Баклаков не успел ответить. Снизу послышались шаги, и на лестнице показался Будда. Он, видимо, усадил приезжих в машину и шел к себе в кабинет. Чинков поднялся по лестнице и прошел мимо них. Но вдруг стремительно обернулся и тихо раздельно сказал:

— Если вы, Баклаков, поверили хоть единому слову, сказанному на техсовете о вас, я уволю вас по статье дураков. Начальник партии обязан верить только себе и природе.

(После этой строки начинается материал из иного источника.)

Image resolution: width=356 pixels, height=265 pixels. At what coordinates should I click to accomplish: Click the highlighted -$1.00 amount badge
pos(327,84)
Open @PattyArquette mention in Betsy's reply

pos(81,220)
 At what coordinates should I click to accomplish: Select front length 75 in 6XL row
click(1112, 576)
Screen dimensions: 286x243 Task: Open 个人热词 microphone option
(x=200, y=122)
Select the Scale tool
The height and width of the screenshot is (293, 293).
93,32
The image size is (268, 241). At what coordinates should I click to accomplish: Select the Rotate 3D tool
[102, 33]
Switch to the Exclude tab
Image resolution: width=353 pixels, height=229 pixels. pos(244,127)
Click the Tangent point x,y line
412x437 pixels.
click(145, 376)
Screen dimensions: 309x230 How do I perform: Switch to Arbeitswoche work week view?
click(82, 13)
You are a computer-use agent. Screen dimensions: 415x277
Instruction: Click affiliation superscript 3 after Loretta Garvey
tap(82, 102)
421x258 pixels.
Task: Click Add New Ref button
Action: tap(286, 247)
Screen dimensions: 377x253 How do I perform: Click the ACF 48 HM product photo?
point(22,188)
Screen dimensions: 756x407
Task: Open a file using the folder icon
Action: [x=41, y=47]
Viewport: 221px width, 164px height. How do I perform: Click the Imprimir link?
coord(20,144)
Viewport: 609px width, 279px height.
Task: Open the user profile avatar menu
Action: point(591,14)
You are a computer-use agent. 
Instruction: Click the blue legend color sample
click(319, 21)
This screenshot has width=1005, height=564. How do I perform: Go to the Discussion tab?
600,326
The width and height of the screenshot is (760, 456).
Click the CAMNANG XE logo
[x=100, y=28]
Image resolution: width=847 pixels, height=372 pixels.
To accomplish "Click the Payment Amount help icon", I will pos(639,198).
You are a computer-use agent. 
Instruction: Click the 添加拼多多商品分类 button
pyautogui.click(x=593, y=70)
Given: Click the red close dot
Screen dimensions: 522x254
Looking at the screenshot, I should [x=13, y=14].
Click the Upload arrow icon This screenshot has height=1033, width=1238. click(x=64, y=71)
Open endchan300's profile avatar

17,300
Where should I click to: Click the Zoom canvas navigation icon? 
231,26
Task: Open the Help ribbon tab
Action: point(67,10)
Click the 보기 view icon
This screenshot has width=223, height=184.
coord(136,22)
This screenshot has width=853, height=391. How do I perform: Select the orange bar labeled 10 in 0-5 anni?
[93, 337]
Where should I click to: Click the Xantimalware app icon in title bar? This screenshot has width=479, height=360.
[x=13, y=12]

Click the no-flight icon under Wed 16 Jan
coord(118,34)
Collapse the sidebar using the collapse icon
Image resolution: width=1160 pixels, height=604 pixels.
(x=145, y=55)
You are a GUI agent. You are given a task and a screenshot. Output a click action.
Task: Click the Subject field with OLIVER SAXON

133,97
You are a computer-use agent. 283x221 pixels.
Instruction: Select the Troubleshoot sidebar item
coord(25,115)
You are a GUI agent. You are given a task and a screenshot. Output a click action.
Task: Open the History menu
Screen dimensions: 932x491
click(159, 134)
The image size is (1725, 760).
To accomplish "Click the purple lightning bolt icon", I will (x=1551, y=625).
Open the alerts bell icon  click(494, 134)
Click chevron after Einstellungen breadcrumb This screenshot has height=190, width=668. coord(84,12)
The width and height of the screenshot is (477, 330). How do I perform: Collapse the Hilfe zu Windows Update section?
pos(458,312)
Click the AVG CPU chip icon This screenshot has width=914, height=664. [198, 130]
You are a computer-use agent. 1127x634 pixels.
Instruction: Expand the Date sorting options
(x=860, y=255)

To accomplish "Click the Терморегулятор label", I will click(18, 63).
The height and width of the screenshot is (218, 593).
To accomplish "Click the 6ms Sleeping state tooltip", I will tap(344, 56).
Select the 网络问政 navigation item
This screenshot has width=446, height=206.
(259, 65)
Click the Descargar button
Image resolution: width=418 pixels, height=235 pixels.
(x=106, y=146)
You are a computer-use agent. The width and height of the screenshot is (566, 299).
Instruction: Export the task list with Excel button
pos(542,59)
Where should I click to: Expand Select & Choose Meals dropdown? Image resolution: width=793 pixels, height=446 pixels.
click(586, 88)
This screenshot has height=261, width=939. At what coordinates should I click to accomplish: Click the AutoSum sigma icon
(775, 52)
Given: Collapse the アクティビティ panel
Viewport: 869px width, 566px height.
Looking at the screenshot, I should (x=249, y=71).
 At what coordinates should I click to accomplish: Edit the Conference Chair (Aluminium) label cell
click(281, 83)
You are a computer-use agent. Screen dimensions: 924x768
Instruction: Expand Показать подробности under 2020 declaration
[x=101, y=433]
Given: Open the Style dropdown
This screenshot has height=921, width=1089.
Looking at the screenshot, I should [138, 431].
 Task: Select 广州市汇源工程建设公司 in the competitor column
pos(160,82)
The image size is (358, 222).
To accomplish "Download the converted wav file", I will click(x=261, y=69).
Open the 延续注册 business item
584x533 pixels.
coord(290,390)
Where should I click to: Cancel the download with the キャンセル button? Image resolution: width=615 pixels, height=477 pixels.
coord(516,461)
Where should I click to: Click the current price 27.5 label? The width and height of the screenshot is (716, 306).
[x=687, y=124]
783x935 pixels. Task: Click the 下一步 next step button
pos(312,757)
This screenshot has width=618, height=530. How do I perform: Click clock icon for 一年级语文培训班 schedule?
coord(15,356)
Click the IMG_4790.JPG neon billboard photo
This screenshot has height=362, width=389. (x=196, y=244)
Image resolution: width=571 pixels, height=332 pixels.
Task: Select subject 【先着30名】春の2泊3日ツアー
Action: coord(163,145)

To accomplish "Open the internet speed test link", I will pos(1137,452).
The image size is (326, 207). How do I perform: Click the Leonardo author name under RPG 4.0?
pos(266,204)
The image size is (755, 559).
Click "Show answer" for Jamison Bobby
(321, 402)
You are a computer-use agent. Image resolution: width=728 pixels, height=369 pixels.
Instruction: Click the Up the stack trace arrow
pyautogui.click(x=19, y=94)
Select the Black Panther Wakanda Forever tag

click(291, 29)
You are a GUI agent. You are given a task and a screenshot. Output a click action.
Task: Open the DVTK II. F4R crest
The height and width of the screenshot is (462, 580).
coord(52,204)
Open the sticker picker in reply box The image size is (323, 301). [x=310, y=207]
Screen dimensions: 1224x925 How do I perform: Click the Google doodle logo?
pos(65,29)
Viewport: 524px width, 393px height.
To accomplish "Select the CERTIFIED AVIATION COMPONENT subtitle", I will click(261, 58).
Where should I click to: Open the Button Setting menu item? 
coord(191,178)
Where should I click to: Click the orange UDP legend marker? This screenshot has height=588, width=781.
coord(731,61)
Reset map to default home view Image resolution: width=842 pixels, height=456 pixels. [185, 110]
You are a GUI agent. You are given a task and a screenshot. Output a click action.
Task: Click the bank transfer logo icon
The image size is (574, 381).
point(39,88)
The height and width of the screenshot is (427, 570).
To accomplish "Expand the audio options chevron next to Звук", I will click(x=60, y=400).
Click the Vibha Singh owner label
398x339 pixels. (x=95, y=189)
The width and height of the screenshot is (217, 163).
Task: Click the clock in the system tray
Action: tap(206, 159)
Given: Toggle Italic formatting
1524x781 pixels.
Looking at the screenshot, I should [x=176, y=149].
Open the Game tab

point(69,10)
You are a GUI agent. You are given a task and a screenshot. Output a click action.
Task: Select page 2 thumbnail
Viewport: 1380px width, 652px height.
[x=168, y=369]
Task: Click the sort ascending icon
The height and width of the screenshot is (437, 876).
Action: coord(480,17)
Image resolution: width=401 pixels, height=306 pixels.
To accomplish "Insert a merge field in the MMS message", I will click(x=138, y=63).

С годами Баклаков пришел к выводу, что этой странной фразой Чинков хотел оберечь и наставить его. Охранить его от самоуверенности, но оставить веру в себя. «Верь себе и природе». Чем дальше шли годы, тем больше Баклаков убеждался в справедливости фразы Чинкова.

31

Накатившийся вал весны тревожил души. Баржи на берегу вытаяли, и на их пригретых солнцем, все еще пахнущих смолой бортах снова стали собираться перебедовавшие зиму бичи. Дни стали бесконечно длинными, и темные зимние сумерки ушли, как будто наваждение. На крыше управления бесились воробьи. На улицах Поселка снова возник дед Миша — возчик продовольственного магазина. Вместе с лохматой своей лошадью, телегой он был такой же достопримечательностью Поселка, как баржи на берегу, маленький цементный обелиск с надписью, что здесь будет памятник основоположникам.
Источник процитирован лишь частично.